- Your goal: Convert the lines below into a Markdown table with two columns, "No." for the row number and "Text" for the line. Skip blank lines and leave the pictures out.
---
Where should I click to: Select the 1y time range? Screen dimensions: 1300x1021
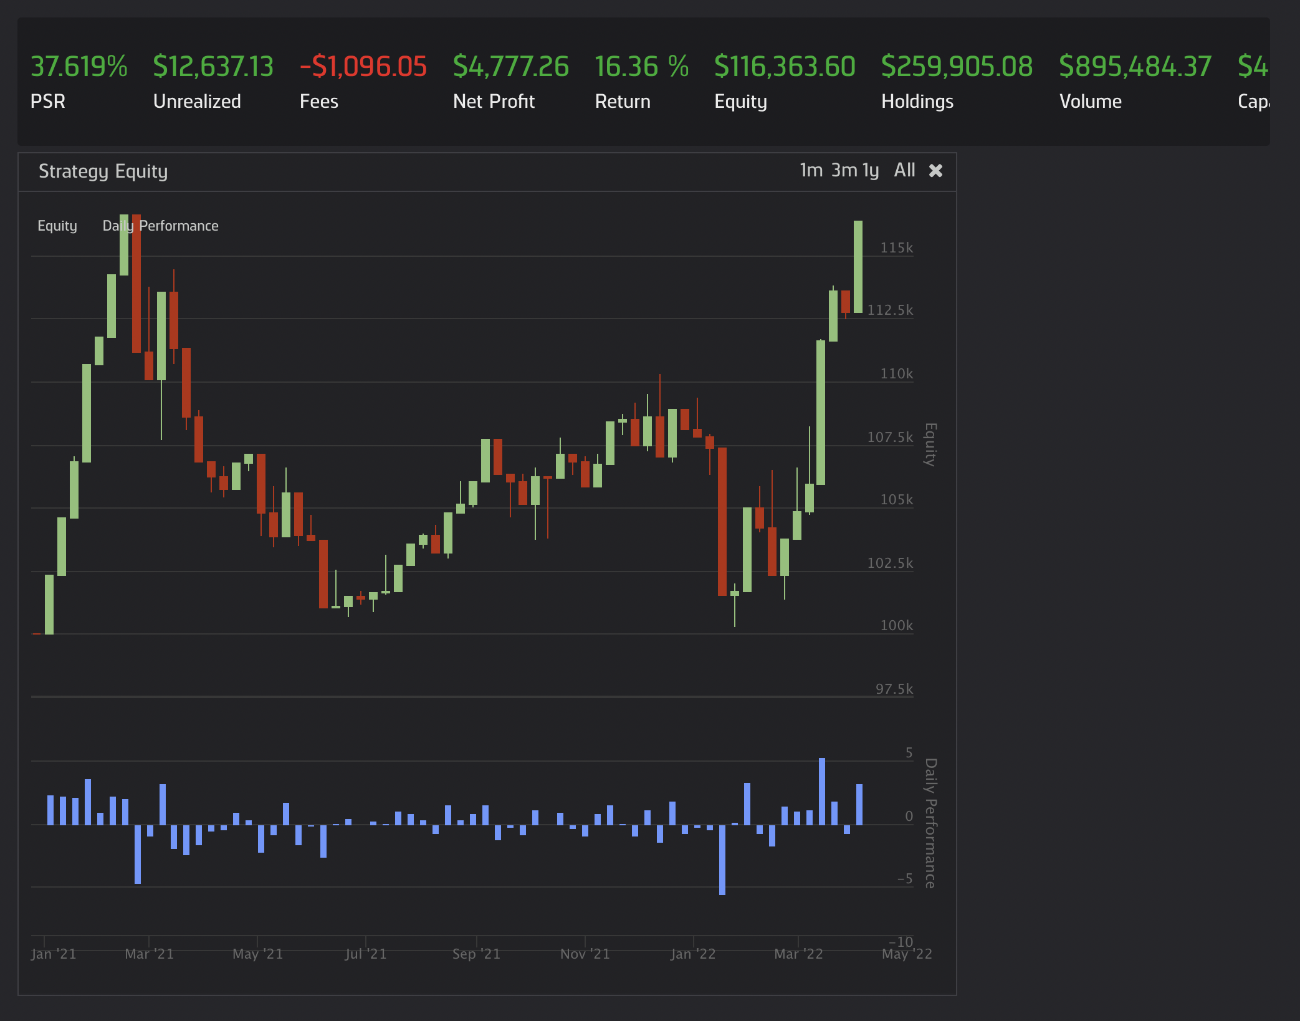tap(871, 170)
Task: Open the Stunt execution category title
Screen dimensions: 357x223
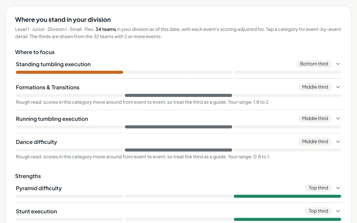Action: [x=36, y=211]

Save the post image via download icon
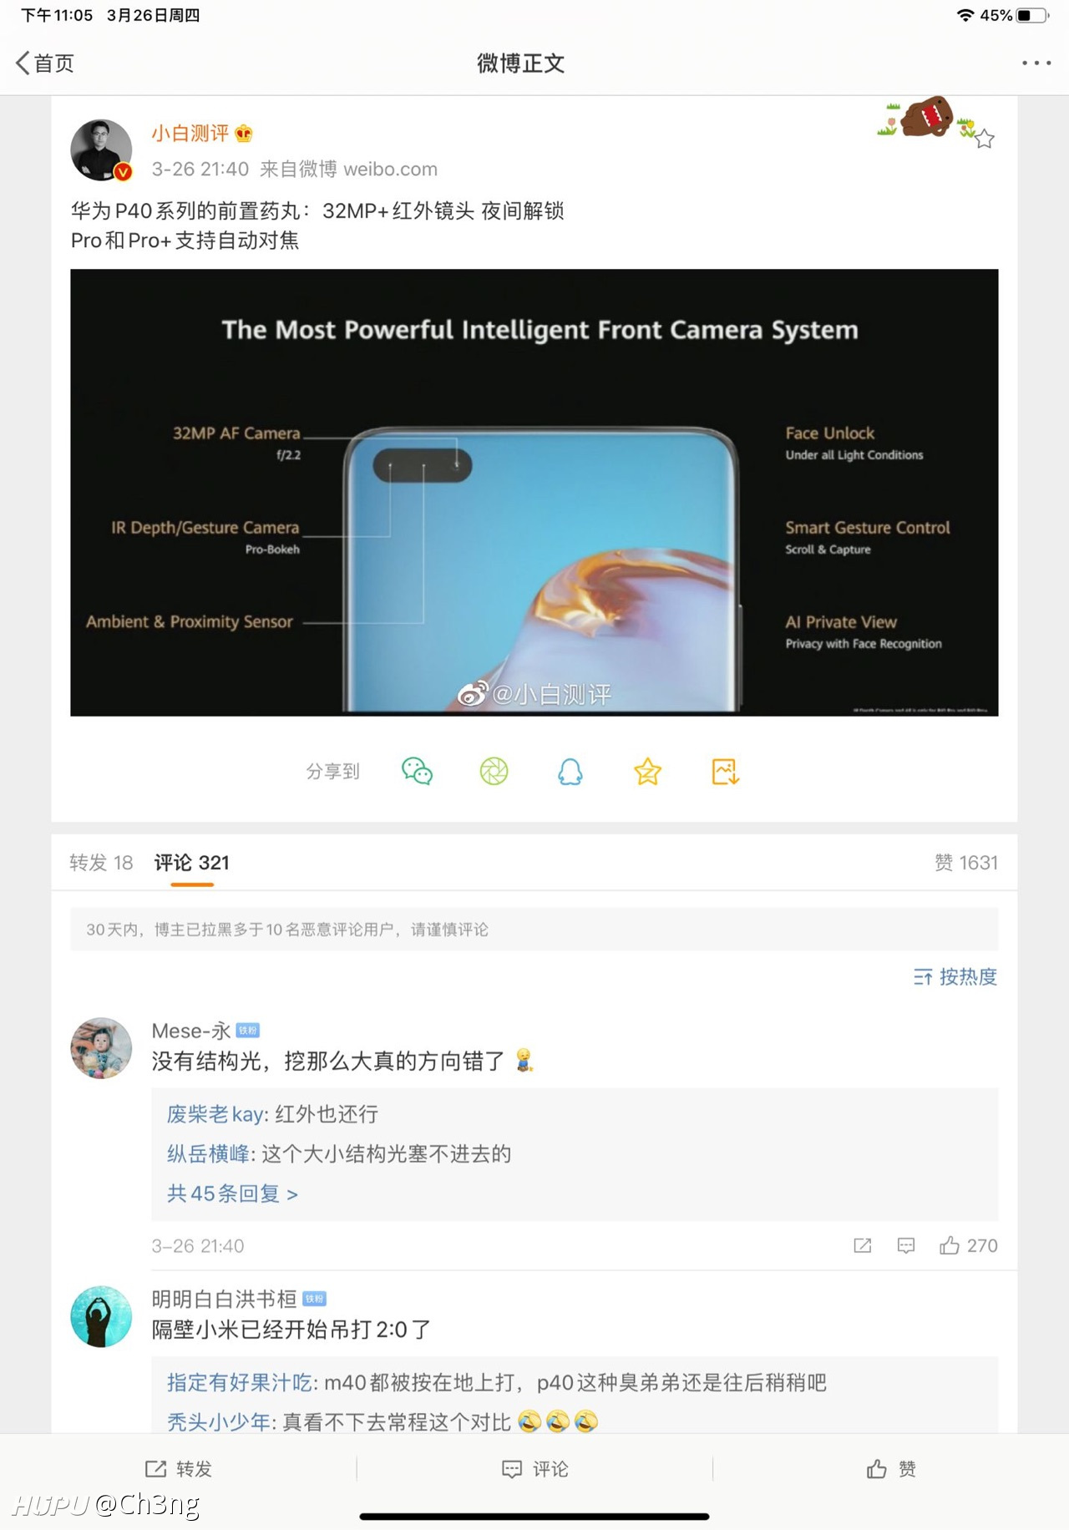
---
- Result:
| No. | Text |
|---|---|
| 1 | Where should I click to: Select the 1y time range? Screen dimensions: 1300x1021 |
| 2 | tap(871, 170) |
| 3 | Task: Open the Stunt execution category title |
| 4 | Screen dimensions: 357x223 |
| 5 | Action: [x=36, y=211] |
| 6 | Save the post image via download icon |